● Task statement
Read through the material below and copy each line in which the word "chart" occurs.

──────

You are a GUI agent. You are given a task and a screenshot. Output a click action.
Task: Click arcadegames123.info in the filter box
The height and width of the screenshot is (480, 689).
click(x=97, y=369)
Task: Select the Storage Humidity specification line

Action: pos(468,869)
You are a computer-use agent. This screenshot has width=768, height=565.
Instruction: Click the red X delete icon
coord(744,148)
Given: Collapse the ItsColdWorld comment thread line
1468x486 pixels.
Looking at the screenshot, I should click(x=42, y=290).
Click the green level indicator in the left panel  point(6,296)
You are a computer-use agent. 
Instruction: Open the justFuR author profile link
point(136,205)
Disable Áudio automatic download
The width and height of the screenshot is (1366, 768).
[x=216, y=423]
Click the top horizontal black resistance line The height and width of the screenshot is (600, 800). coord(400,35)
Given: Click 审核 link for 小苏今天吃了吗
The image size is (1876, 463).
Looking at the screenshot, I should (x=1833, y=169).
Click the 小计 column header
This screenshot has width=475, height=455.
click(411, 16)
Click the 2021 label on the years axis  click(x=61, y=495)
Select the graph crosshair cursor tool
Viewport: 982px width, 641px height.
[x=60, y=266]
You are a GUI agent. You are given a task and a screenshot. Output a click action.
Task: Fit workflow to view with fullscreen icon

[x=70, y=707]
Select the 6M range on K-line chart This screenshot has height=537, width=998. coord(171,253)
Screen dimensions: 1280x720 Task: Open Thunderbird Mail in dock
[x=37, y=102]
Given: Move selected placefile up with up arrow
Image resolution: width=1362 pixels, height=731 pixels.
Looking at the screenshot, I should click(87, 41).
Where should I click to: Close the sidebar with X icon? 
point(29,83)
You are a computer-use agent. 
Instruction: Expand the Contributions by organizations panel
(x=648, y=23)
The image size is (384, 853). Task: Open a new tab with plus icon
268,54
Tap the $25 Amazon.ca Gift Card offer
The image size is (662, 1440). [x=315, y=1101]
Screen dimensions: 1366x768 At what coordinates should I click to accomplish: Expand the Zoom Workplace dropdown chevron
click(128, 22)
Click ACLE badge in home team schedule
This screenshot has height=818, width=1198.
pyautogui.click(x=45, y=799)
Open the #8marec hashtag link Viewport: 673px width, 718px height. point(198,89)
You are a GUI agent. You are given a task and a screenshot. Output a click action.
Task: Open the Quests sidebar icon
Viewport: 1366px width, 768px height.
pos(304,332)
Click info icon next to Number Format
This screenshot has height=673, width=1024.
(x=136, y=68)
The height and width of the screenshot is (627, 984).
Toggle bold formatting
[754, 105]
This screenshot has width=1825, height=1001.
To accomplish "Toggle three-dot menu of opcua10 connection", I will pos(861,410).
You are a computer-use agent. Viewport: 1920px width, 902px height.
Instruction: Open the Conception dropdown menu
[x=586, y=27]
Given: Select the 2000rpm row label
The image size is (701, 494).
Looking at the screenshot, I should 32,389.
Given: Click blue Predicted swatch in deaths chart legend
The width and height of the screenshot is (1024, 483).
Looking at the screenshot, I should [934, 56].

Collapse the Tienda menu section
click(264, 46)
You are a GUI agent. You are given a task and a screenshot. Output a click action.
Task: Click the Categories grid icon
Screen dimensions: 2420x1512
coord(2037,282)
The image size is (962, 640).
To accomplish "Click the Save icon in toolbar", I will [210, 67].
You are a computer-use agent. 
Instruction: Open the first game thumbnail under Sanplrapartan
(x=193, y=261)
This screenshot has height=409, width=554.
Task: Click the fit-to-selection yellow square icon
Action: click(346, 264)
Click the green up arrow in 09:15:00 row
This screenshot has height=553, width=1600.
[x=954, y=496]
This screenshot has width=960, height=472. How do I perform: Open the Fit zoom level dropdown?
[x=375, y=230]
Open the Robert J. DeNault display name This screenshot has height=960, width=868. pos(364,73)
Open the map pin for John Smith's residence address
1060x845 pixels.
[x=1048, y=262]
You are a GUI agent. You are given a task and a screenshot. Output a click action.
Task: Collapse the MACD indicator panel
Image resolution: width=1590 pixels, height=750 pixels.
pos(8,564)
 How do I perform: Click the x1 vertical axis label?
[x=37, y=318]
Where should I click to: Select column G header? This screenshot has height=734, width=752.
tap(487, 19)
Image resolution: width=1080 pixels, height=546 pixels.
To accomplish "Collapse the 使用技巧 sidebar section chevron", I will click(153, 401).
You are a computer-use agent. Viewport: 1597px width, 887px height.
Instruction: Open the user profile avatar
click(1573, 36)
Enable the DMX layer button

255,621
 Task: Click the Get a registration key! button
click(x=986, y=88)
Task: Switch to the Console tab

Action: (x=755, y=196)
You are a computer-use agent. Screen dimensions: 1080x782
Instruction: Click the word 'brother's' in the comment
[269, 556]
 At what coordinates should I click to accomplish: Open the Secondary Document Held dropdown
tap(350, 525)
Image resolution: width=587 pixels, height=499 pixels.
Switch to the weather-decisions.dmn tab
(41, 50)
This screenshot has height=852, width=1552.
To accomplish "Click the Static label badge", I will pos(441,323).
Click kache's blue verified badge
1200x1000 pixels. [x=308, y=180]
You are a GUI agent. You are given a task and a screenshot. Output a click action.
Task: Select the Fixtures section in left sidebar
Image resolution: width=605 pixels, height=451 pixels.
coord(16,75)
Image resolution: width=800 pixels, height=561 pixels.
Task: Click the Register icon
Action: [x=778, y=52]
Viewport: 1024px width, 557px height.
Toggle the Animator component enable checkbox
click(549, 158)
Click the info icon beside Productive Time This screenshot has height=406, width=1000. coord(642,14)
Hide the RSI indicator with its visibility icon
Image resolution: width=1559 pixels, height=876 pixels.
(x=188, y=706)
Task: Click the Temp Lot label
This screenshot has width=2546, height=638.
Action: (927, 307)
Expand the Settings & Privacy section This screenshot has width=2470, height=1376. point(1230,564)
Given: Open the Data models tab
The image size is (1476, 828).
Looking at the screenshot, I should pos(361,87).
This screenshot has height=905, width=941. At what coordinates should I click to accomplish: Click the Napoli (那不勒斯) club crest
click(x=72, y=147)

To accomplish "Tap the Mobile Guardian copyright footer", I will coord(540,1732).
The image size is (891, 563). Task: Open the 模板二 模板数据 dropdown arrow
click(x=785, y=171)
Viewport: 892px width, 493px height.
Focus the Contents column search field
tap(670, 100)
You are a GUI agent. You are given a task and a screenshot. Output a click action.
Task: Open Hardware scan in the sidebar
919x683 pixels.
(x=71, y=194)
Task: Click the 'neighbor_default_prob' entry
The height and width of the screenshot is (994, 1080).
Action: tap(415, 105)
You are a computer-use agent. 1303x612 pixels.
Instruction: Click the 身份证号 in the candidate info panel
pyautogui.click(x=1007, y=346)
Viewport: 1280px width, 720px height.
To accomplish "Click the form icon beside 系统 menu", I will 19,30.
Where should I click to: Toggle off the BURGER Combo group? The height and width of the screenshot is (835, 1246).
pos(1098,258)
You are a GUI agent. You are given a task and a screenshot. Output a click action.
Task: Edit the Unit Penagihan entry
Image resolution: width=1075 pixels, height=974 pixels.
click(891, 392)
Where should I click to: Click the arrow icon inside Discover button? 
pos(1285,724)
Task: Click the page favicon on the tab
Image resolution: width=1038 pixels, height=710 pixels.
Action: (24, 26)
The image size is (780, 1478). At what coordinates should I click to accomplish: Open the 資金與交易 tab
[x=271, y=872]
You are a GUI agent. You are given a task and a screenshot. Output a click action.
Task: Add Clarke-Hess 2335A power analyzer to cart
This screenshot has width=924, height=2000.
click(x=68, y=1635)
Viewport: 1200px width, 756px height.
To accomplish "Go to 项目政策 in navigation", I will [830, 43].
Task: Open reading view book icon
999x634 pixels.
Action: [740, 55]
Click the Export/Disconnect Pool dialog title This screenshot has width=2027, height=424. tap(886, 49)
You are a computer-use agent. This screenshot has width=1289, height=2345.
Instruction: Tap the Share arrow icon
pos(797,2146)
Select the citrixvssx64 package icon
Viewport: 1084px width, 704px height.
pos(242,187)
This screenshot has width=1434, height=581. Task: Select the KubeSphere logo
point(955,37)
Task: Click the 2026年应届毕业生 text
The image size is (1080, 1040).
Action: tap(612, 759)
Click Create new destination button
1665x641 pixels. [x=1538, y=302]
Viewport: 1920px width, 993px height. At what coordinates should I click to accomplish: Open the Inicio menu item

──────

● Solved problem
Select the 6M range on K-line chart This screenshot has height=537, width=998. coord(171,253)
Given: Click blue Predicted swatch in deaths chart legend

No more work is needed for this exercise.